In the article below on Nevada's abortion ballot measure, reproduce verbatim the passage from "Polls show a" to "life or health.".
*** Opening of PASSAGE PROVIDED ***
Reproductive Rights Demonstration
Abortion is legal in the state through 24 weeks of pregnancy. The electorate will now vote whether the state rule should be added to its constitution. AFP

Nevadans will officially vote on an amendment to enshrine abortion in the state during the November elections, officials confirm.

The Nevada secretary of state's office certified on Friday the ballot initiative to amend the State Constitution to include an explicit right to abortion after verifying the signatures required, The New York Times reports.

The group behind the initiative, Nevadans for Reproductive Freedom, submitted 200,000 signatures in May, nearly 100,000 more than needed. The secretary of state told the group it had verified just under 128,000 signatures.

Lindsey Harmon, the president of Nevadans for Reproductive Freedom said in a statement:

"The support this initiative has received from Nevadans throughout the signature collection process shows what we've known to be true: Nevadans believe that healthcare decisions about abortion are best left to women, their doctors, and those they love and trust— not politicians."

Abortion in the state is legal through 24 weeks of pregnancy. But organizers of the ballot initiative are seeking to add this amendment into the State Constitution, since it is harder to change the Constitution than repeal state law.

However, even if the measure passes in November, voters would need to approve it again in 2026 before the Nevada constitution is formally amended, NBC News reports. Nevertheless, the ballot measure could help boost Democratic turnout in Nevada, a battleground state that is hosting competitive races for president and the U.S. Senate.

"We can't take anything for granted," said Harmon. "We know Nevada has always been overwhelmingly pro-choice, and there's no reason it should not be in the Constitution."

The U.S. Supreme Court overturned Roe v. Wade— which protected the right to abortion— in 2022. Since then, 18 Republican-controlled states have banned the procedure in almost all circumstances or prohibited it after six weeks, before many women find they are pregnant. On the other hand, at least a dozen states, most of them led by Democrats, have passed new protections to abortion since then.

Abortion supporters have been successful in putting reproductive rights on the ballot in at least five other states, including Florida, Colorado, New York, Maryland and South Dakota. Similar initiatives are also underway in Arizona, Arkansas, Missouri, Montana and Nebraska.

Polls show a majority of people in most states say abortion should be legal in all or most cases. In Nevada, 76% of residents are in favor of abortion rights, according to the Public Religion Research Institute. Another study from Emerson College shows 58% of Nevadans said they would vote yes on the ballot measure.

As the issue gets on the ballot, pro-life activists are also advocating against the measure.

Krystal Minera-Alvis, communications director for the anti-abortion group Nevada Right to Life, told The New York Times her group's primary goal is to get the word out about Nevada's existing law, which allows abortions after 24 weeks if a physician deems it necessary to protect the pregnant patient's life or health.

"If the average Nevadan finds out what the law already is, what's already legalized, they would not vote for it," Minera-Alvis said.
*** Close of PASSAGE PROVIDED ***
*** Opening of RECORDED DATA ***
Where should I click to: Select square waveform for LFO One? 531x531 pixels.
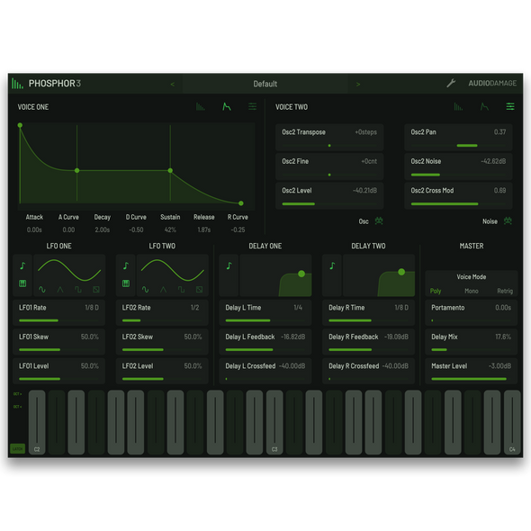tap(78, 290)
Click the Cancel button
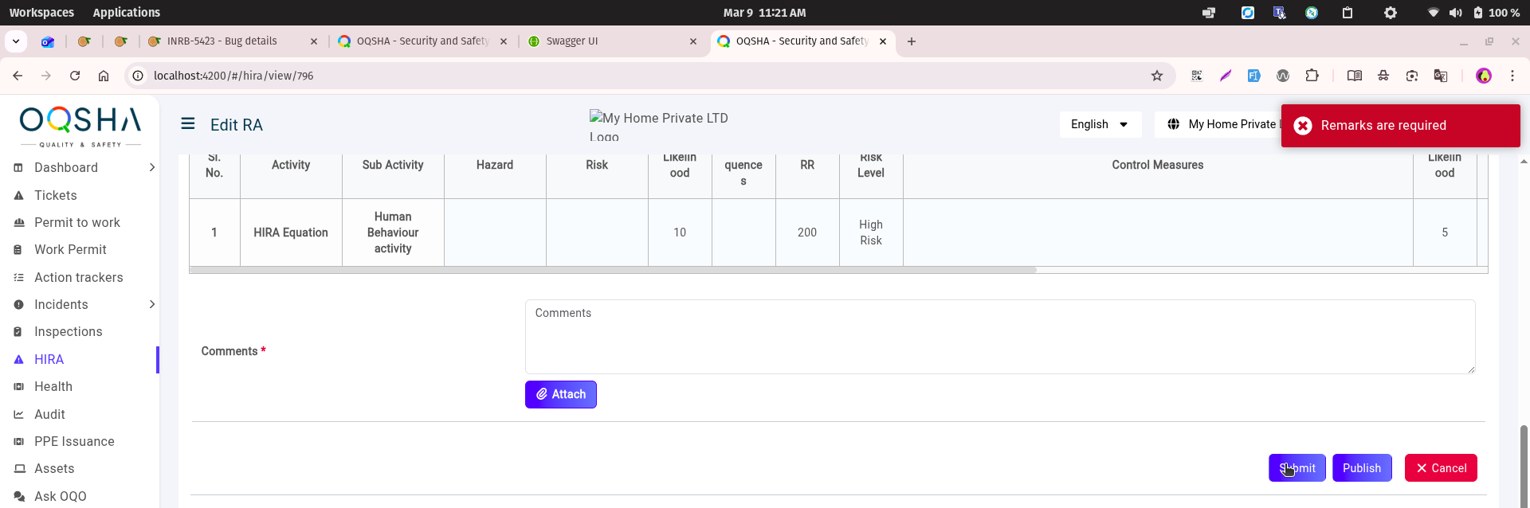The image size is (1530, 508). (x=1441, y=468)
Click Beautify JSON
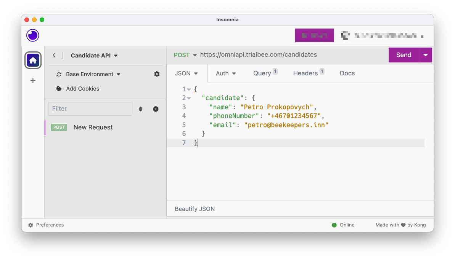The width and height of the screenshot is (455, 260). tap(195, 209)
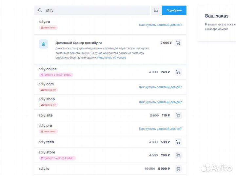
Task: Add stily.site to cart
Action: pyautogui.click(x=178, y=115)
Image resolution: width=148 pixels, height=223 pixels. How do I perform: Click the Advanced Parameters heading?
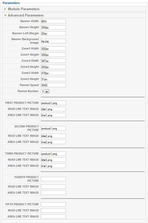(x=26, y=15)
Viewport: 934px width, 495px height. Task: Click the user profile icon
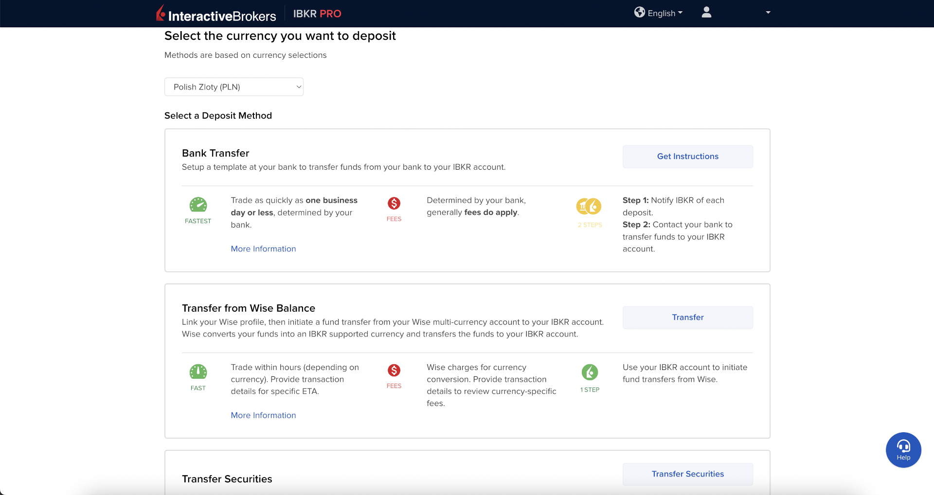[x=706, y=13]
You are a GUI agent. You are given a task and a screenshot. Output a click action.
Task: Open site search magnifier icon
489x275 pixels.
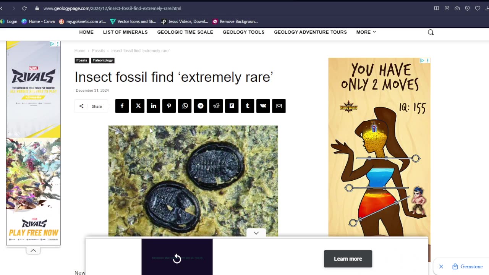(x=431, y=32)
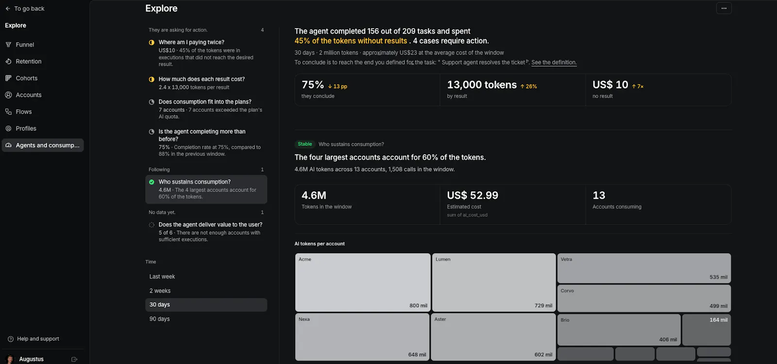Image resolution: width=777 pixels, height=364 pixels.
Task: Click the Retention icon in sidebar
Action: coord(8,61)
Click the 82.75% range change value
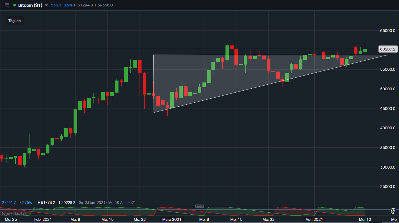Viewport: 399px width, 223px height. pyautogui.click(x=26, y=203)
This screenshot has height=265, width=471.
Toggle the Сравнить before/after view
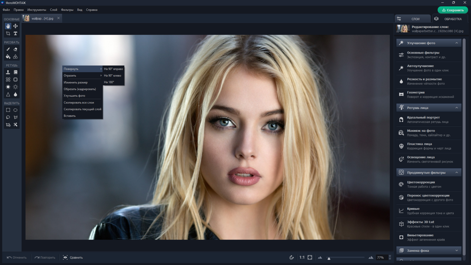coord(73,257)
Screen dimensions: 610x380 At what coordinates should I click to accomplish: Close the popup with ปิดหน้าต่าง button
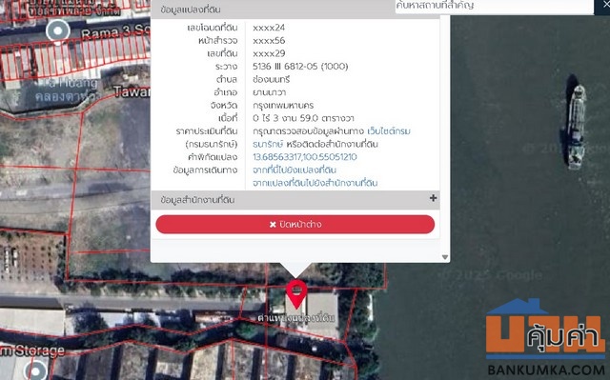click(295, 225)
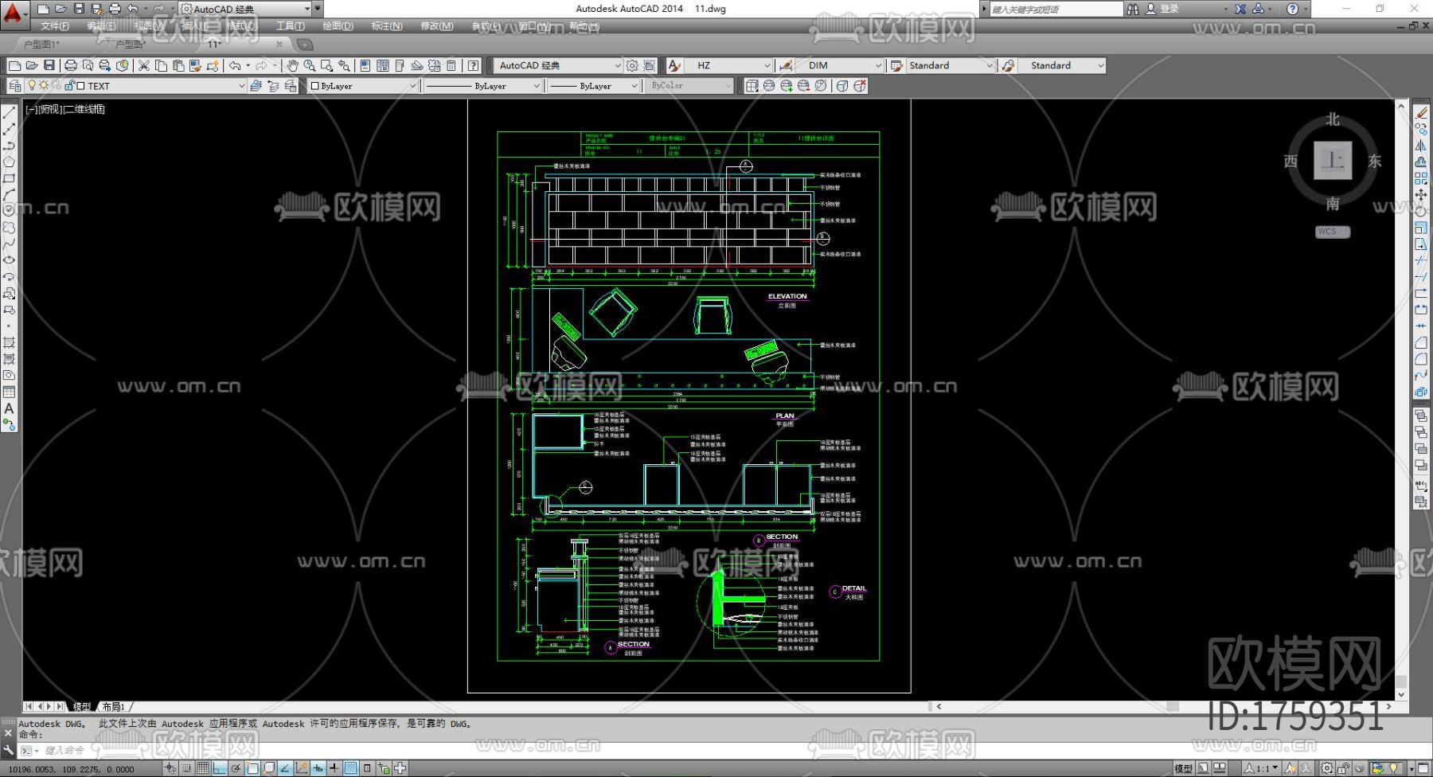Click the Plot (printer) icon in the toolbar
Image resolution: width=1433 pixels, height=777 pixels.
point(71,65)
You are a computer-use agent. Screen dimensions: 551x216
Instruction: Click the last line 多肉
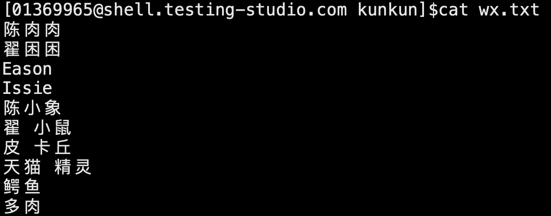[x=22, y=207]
*** Close of RECORDED DATA ***
*** Opening of RECORDED DATA ***
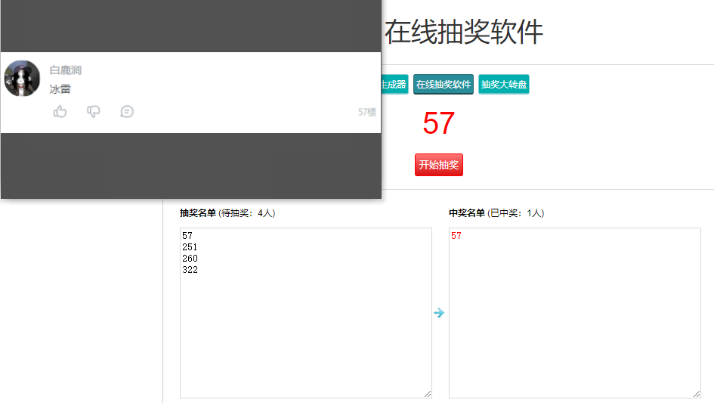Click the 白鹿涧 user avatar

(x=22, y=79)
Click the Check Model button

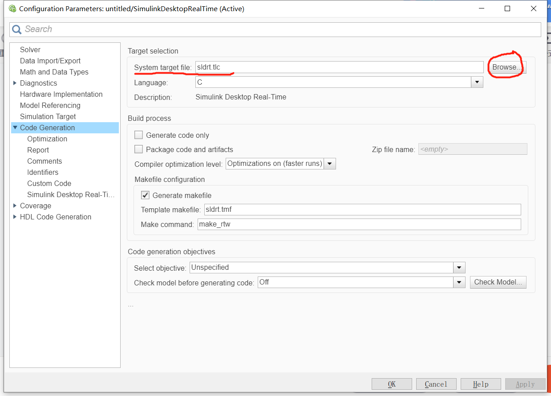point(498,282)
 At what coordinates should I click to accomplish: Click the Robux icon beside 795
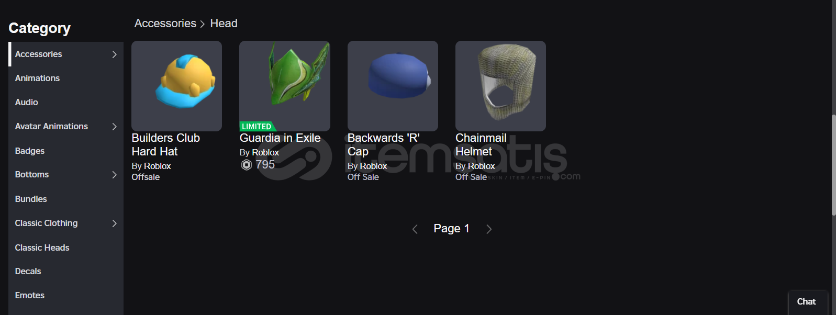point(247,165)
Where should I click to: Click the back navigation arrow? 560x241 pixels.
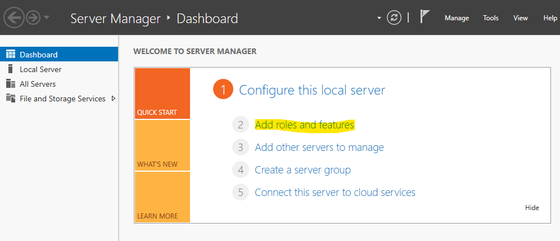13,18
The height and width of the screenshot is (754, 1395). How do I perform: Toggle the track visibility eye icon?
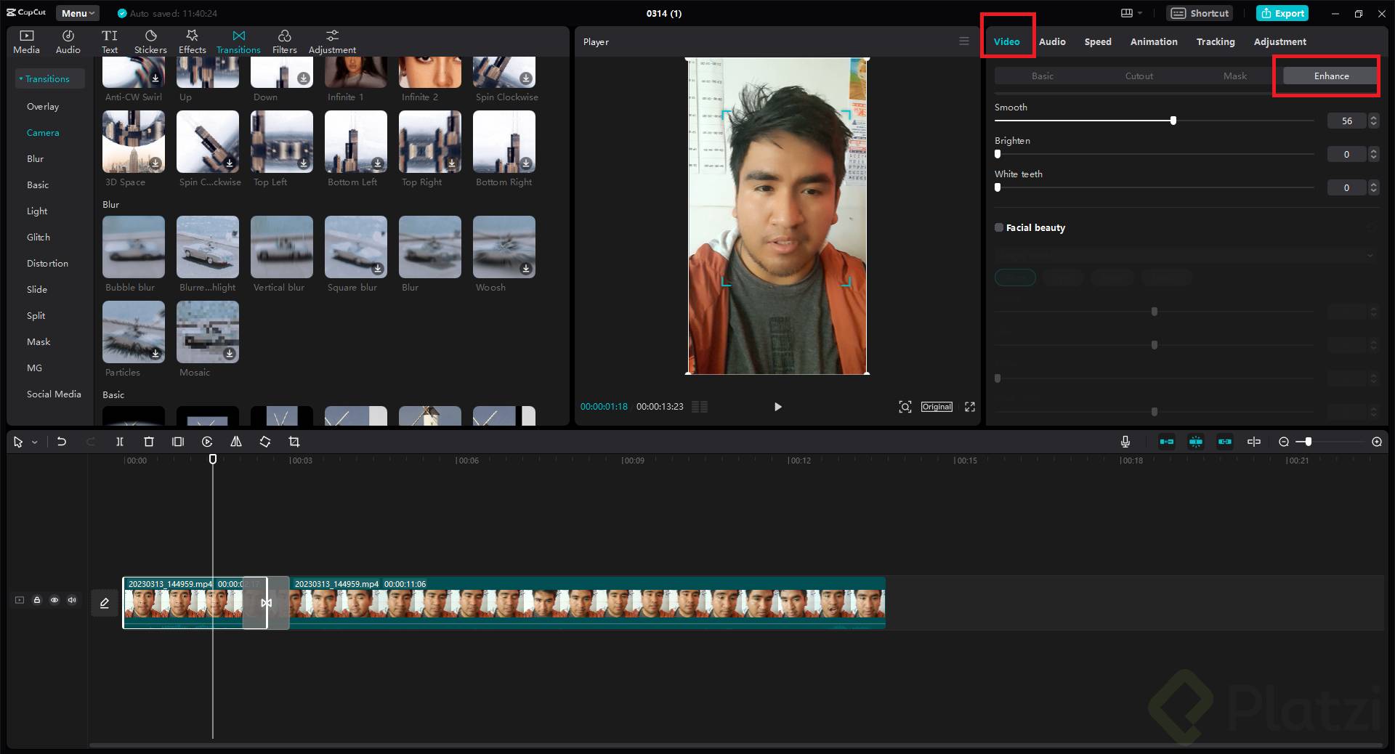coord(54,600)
*** Close of RECORDED DATA ***
*** Opening of RECORDED DATA ***
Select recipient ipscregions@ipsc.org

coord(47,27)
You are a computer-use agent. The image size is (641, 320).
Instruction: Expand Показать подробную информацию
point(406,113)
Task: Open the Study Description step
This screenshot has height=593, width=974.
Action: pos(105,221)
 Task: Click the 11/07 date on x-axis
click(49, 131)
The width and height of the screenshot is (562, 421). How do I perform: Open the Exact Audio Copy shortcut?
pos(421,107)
*** Close of RECORDED DATA ***
### RESULT:
Polls show a majority of people in most states say abortion should be legal in all or most cases. In Nevada, 76% of residents are in favor of abortion rights, according to the Public Religion Research Institute. Another study from Emerson College shows 58% of Nevadans said they would vote yes on the ballot measure.

As the issue gets on the ballot, pro-life activists are also advocating against the measure.

Krystal Minera-Alvis, communications director for the anti-abortion group Nevada Right to Life, told The New York Times her group's primary goal is to get the word out about Nevada's existing law, which allows abortions after 24 weeks if a physician deems it necessary to protect the pregnant patient's life or health.